Start of SUPPLIED RECORDS

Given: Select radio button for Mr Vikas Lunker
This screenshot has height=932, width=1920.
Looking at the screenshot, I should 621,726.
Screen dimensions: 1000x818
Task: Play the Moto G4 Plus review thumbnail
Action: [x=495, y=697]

End of SUPPLIED RECORDS

**PROBLEM DETAILS:** Please present the data above as a Markdown table with the columns Index and Entry, numbering each line and leaving out any blank lines.

**FULL OUTPUT:**
| Index | Entry |
|---|---|
| 1 | Given: Select radio button for Mr Vikas Lunker |
| 2 | This screenshot has height=932, width=1920. |
| 3 | Looking at the screenshot, I should 621,726. |
| 4 | Screen dimensions: 1000x818 |
| 5 | Task: Play the Moto G4 Plus review thumbnail |
| 6 | Action: [x=495, y=697] |